There is this that begins to form these perverse incentives where if they want to protect the euro, it means to increase [interest rates]. But if they raise rates and block the purchase of debt from southern countries, that would protect the value of the euro. This way, you raise your rates, stop printing money.
So you come across a scenario where no one is buying the debt of the PIGS nations. And at that point, they’re defaulting on their debts, and if the PIGS nations default on their debt – again, this is Portugal, Italy, Greece, and Spain – you’re running into a problem where they have to rename to their own currency, then they can actually print their way and swell to get out of it.
This is their only choice and it’s starting to happen. The ECB actually raised rates by 25 basis points last week. At the same time, you have seen Super Mario [Draghi] resign from the post of Italian prime minister. You are seeing some of the machinations of this happening right now.
This is very important to pay attention to. The alternative would be the northern countries; you have Scandinavia plus Germany, which had been the economic powerhouse – I’ll explain why this is all important with Bitcoin – but you have the economic powers that were these net exporters who are seeing inflation in the system. And they’re saying, wow, ok. We don’t want to keep printing all this money. We need to tighten so we don’t all see this rampant inflation, to support the PIGS nations. If inflation is not curved, if government spending is not stopped, then the northern countries will elect all their populous leaders, similar to how the UK did Brexite and you will see Germany and some of these countries of the north exit the EU on the other side.

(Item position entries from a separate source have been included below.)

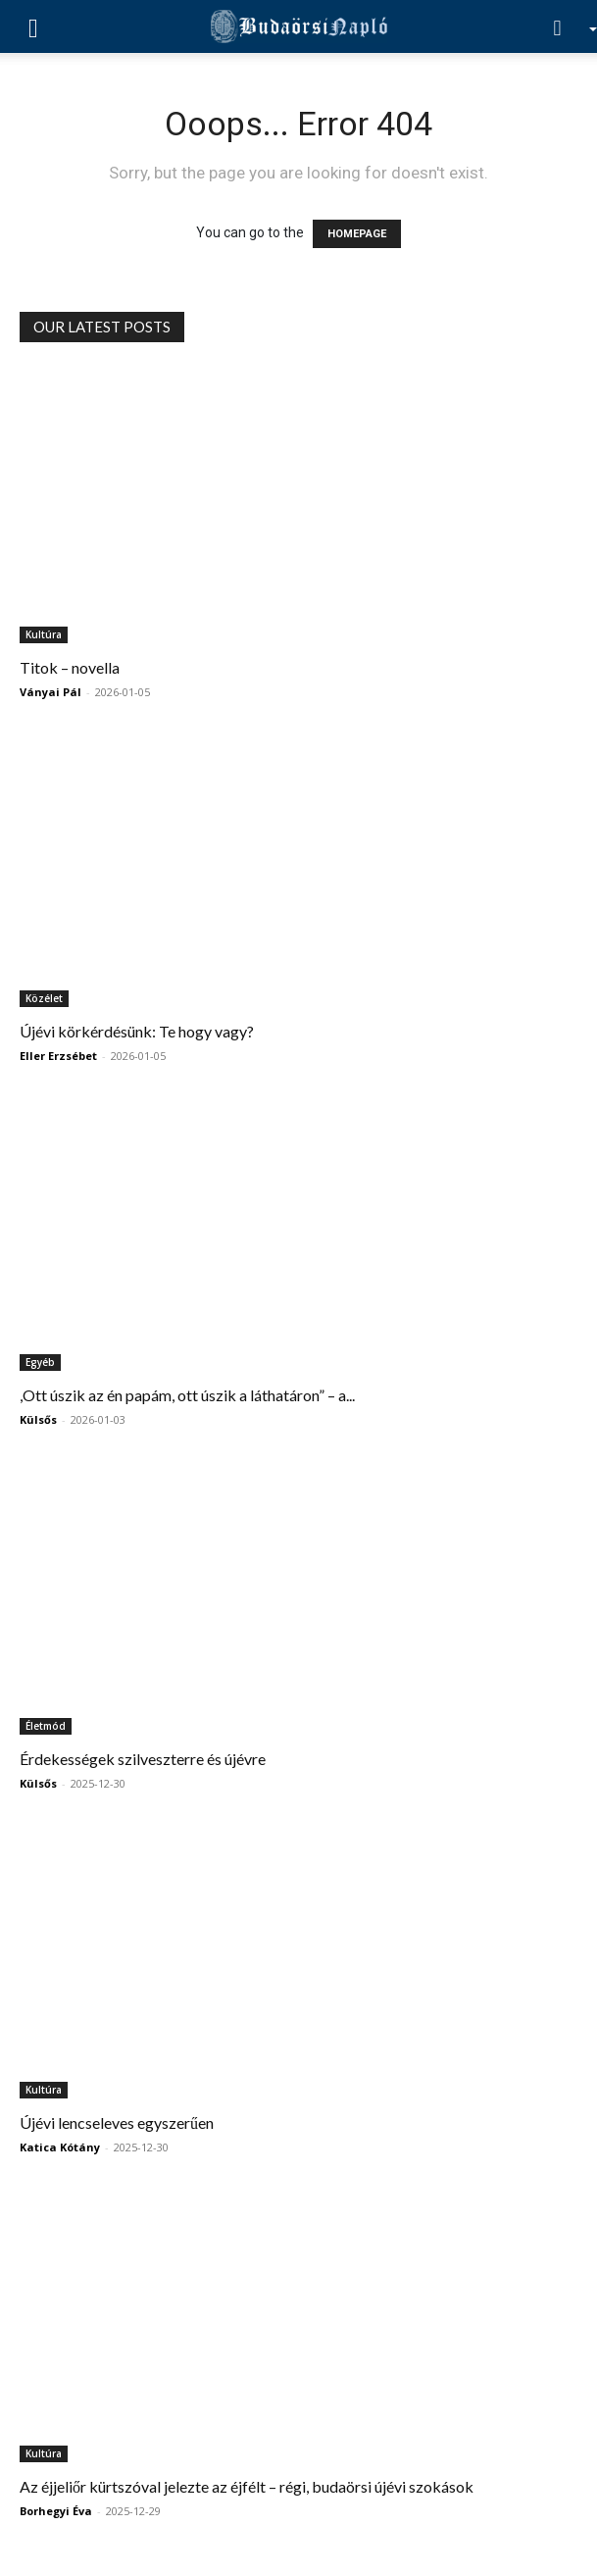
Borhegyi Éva (56, 2510)
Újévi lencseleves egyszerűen (117, 2122)
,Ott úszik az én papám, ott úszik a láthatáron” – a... (187, 1395)
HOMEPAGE (356, 233)
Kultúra (43, 634)
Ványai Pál (50, 691)
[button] (33, 26)
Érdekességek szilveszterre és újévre (143, 1758)
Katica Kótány (60, 2147)
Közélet (44, 998)
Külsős (38, 1419)
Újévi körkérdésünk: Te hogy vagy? (137, 1031)
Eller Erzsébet (58, 1055)
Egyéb (40, 1362)
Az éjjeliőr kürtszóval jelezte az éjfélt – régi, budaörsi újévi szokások (246, 2486)
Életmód (45, 1726)
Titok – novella (70, 667)
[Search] (563, 26)
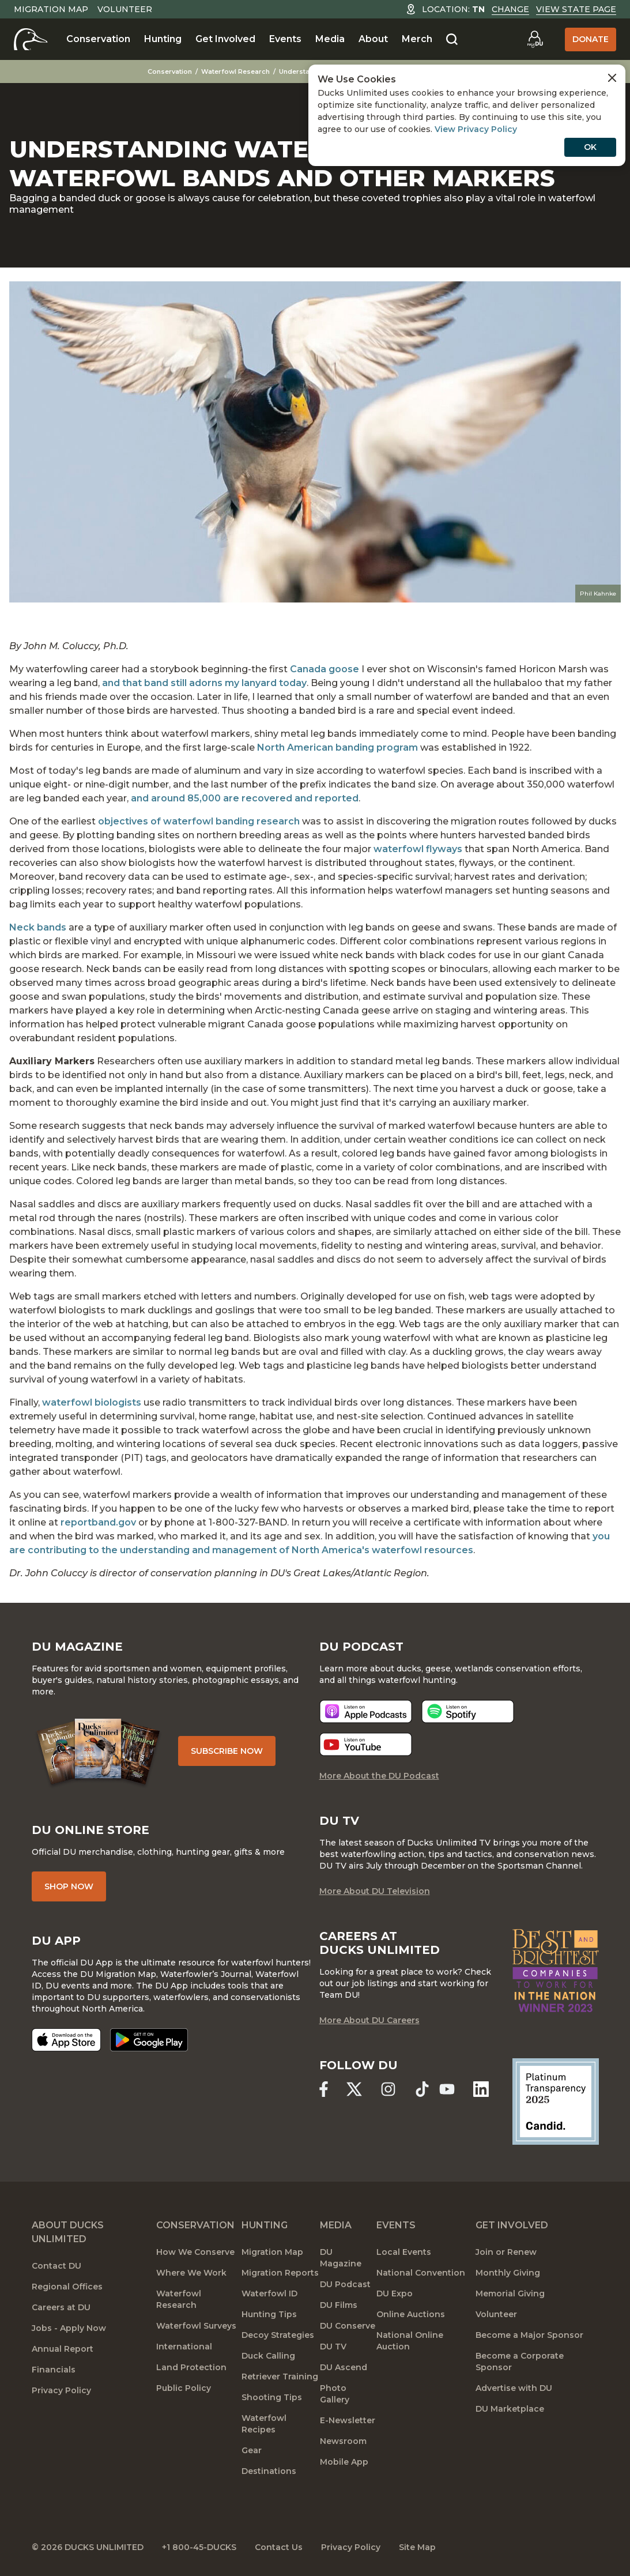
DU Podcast (345, 2284)
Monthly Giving (508, 2273)
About (373, 38)
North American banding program (337, 747)
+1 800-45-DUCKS (199, 2547)
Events (285, 38)
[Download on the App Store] (66, 2039)
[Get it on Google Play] (149, 2039)
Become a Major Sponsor (529, 2335)
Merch (417, 38)
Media (330, 38)
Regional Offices (67, 2286)
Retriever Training (280, 2376)
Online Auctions (410, 2314)
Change (510, 9)
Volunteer (124, 9)
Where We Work (191, 2273)
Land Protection (191, 2367)
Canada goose (324, 669)
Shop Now (68, 1886)
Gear (252, 2450)
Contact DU (56, 2266)
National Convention (420, 2273)
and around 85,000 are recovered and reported (245, 798)
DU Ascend (343, 2367)
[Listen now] (365, 1711)
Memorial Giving (510, 2293)
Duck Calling (268, 2356)
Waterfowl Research (235, 71)
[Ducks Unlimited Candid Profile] (555, 2101)
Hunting (163, 38)
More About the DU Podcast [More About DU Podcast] (379, 1776)
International (184, 2346)
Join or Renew (506, 2252)
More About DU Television (374, 1891)
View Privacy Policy (476, 129)
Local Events (403, 2252)
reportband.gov (98, 1522)
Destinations (269, 2471)
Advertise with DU (514, 2388)
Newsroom (343, 2441)
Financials (54, 2369)
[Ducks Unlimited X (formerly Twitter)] (354, 2089)
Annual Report (62, 2349)
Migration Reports (280, 2273)
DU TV (333, 2346)
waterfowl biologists (91, 1402)
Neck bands (37, 927)
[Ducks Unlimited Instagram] (388, 2089)
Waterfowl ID (269, 2293)
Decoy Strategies (278, 2335)
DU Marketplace (510, 2409)
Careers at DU (61, 2307)
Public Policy (183, 2388)
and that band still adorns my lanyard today (204, 682)
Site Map (417, 2547)
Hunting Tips (269, 2314)
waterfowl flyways (418, 848)
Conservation (98, 38)
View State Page (576, 9)
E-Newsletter (347, 2420)
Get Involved (225, 38)
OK (590, 147)
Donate (590, 39)
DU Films (338, 2305)
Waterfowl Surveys (196, 2326)
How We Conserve (195, 2252)
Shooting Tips (272, 2397)
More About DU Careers (369, 2020)
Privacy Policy (61, 2390)
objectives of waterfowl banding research (199, 821)
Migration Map (51, 9)
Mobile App (344, 2462)
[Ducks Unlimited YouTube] (447, 2089)
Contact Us (279, 2547)
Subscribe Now (227, 1751)
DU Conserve (347, 2326)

The reason this is interesting to me for Bitcoin is because there aren’t many solutions for Europe. If this happens, you will see huge amounts of currencies, basically minted and printed overnight. Many people will not go back to that system of renaming their debts to a new currency.
This is also not supported by anything, right? These currencies must be derived from something and therefore Bitcoin is a huge answer for that. If that doesn’t happen, the only alternative is for someone like the US to step in and basically control the yield curve for the EU. This is not our mandate. I can tell you.

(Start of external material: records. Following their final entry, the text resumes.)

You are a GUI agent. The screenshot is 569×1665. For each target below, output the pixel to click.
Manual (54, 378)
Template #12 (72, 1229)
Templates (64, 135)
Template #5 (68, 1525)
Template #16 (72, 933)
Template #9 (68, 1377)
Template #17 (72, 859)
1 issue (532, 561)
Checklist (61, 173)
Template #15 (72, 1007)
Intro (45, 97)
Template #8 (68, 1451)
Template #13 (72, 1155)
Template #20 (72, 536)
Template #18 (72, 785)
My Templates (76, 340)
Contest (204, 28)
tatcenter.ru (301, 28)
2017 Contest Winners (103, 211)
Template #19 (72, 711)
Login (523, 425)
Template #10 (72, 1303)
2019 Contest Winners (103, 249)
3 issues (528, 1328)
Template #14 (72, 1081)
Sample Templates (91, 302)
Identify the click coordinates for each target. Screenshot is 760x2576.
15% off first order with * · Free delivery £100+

And it will get us to start printing even more money than we imagine for COVID. If we are to support the whole EU with our Federal Reserve.
P: So what would it be like? What do you mean when you say control of the EU yield curve?

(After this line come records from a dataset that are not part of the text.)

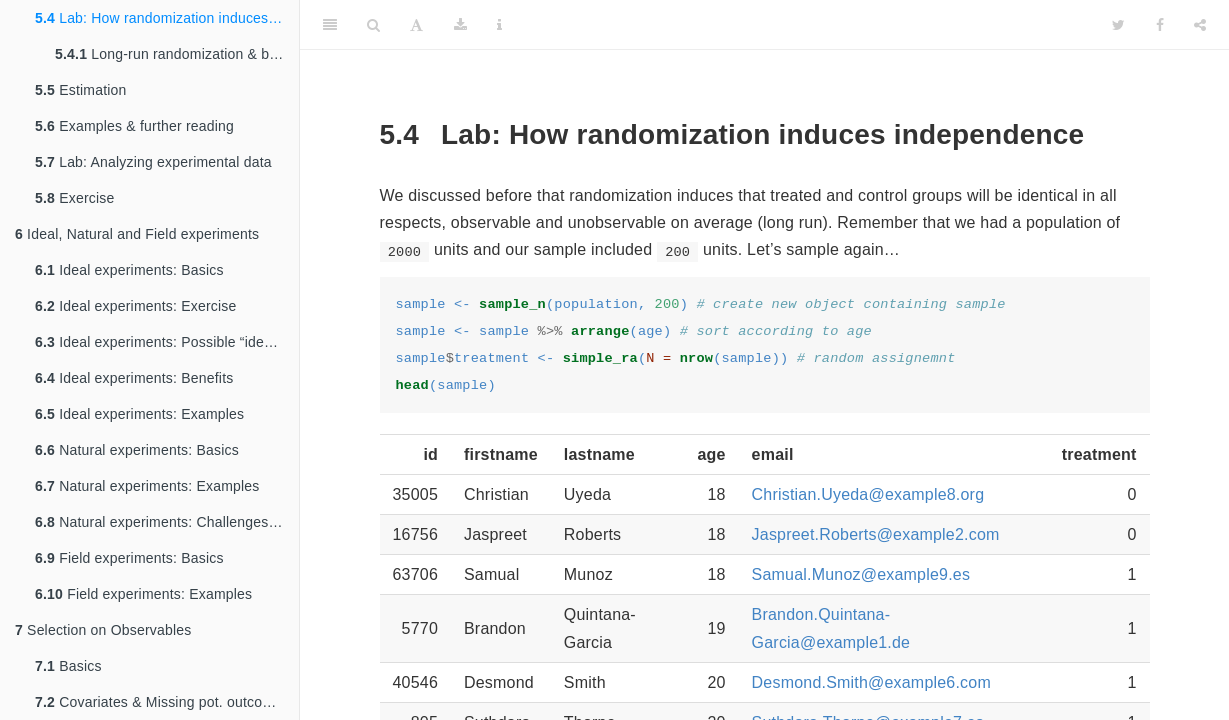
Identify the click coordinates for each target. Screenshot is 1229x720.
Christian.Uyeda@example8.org (868, 494)
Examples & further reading (134, 126)
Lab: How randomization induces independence (167, 18)
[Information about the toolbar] (499, 25)
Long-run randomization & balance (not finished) (177, 54)
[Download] (460, 25)
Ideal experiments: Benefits (134, 378)
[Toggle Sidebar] (330, 25)
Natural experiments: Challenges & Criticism (167, 522)
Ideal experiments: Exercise (136, 306)
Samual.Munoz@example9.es (861, 574)
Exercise (74, 198)
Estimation (81, 90)
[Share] (1200, 25)
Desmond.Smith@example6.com (871, 682)
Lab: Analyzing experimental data (153, 162)
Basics (68, 666)
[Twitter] (1118, 25)
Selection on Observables (103, 630)
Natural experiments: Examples (147, 486)
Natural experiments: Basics (137, 450)
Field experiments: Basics (129, 558)
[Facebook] (1160, 25)
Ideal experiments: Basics (129, 270)
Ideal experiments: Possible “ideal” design (167, 342)
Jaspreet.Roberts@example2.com (876, 534)
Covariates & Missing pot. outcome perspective (167, 702)
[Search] (373, 25)
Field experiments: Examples (143, 594)
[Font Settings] (416, 25)
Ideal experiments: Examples (139, 414)
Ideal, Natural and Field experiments (137, 234)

Green: Let me back up. What is yield curve control? Checking the yield curve is basically your attempt to control the interest rates on a bond. And by doing so, you are effectively putting the bond payment below the inflation rate. So whoever is buying bonds says, “Okay, I don’t want to keep this bond. I’m losing money in real terms.” Then they sell it. If you sell bonds, you need a buyer. If no one is buying, rates start to rise and this raises the debt. So what the EU usually does is go in and stop it and say, “Okay, we’ll just buy all the bonds at this price level and basically check the yield curve by checking the yield on it.”
They can’t do it anymore. Because they’ve printed too much money and there’s inflation and all that kind of thing. The only person who might really be able to do something about it is [Jerome] Powell and the US Federal Reserve. If the US did that, you’d only see a massive dollar print and you’d be in the same basic macro set that took us from 2009 to the present, which you’ve seen what bitcoin has done.
So this is the other case of Bitcoin, as in both cases, it is incredibly bullish for the price of bitcoin. It just comes at the expense of stability in a place like Europe.